SQL Server Performance Forum – Threads Archive

Cant reference alias from a derived table 🙁

Can anyone please help me with this TSQL problem Ive had for quite a while now.. Pasted below is a description of what im trying to do, sample data, schema definitions, and what the results should look like. The main query fails because I cant access a top level alias from within a derived table (subquery). It is not an option to do it in any other way than a single TSQL statement. Why? Because this SQL is then passed to a stored procedure, which executes it and analyses its result set. Also this query Ive pasted is only a simple example, and could be merely a subquery in itself, of a much larger query. Please ask any questions which might make this clearer to you. Ive tried newsgroups, the web, pretty much everywhere and still havent found a solution. Thanks for any advice…. ———————————- We have three tables. Horses (NEW_H), Race Headers (NEW_RH), and a link table to say horses in race (NEW_HIR). I want to pull out all qualifying horses, and the race they ran in. In order for a horse to qualify for a race, the average of its 2 highest
ratings (ill call this AVGRAT), gained prior to the race, must be higher
than any other horses AVGRAT running in this race.
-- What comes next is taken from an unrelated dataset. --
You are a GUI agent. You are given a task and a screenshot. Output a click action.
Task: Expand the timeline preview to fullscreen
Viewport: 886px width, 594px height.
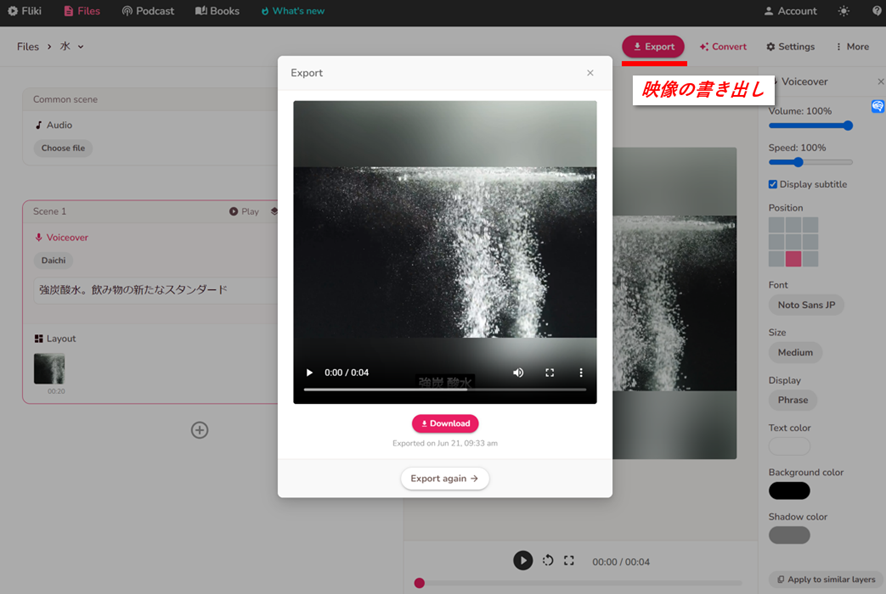coord(569,561)
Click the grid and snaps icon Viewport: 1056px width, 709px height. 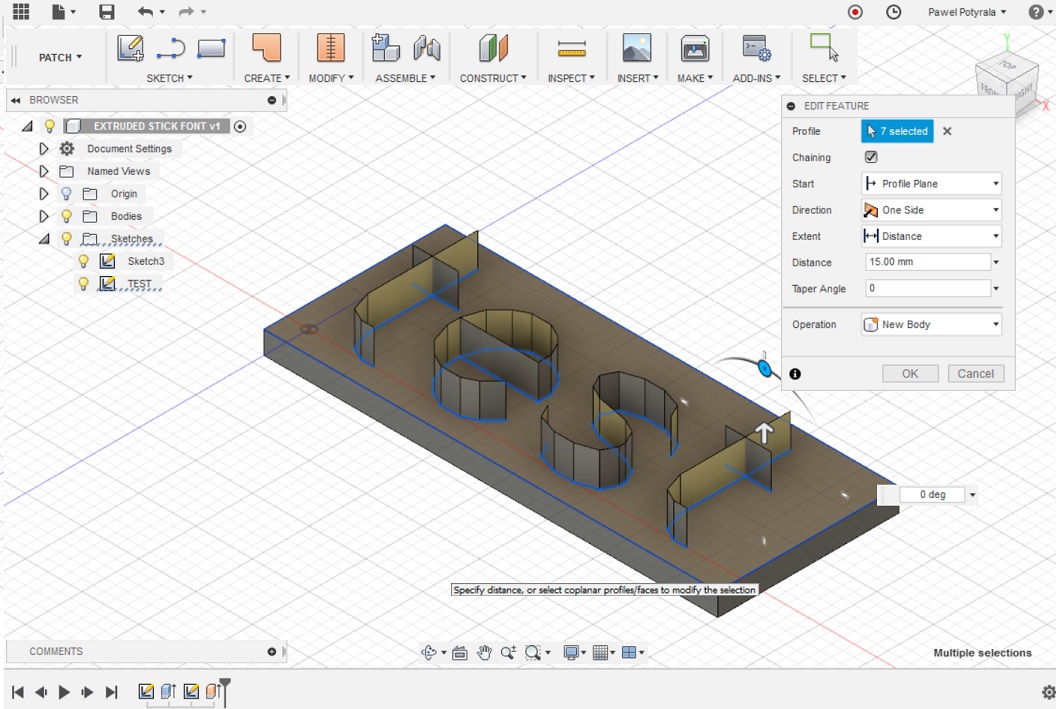[x=602, y=652]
————— — TEST DATA AND GENERATION SCRIPT STARTS HERE —————— — Race Header table. An entry in this table represents a single race at a
— given datetime. This links to NEW_HIR (Horses in Race), so you can find
— all horses which ran in this race. Primary key is RH_RNo DROP TABLE NEW_RH
CREATE TABLE [NEW_RH] (
[RH_RNo] [int] NULL ,
[RH_CourseID] [int] NULL ,
[RH_Date] [smalldatetime] NULL ,
[RH_Name] [nvarchar] (255) COLLATE SQL_Latin1_General_CP1_CI_AS NULL ,
[RH_Value] [float] NULL ,
[RH_NoOfRunners] [int] NULL ,
) ON [PRIMARY]
GO — Horses in Race table.
— Each horse running in each race has an entry here.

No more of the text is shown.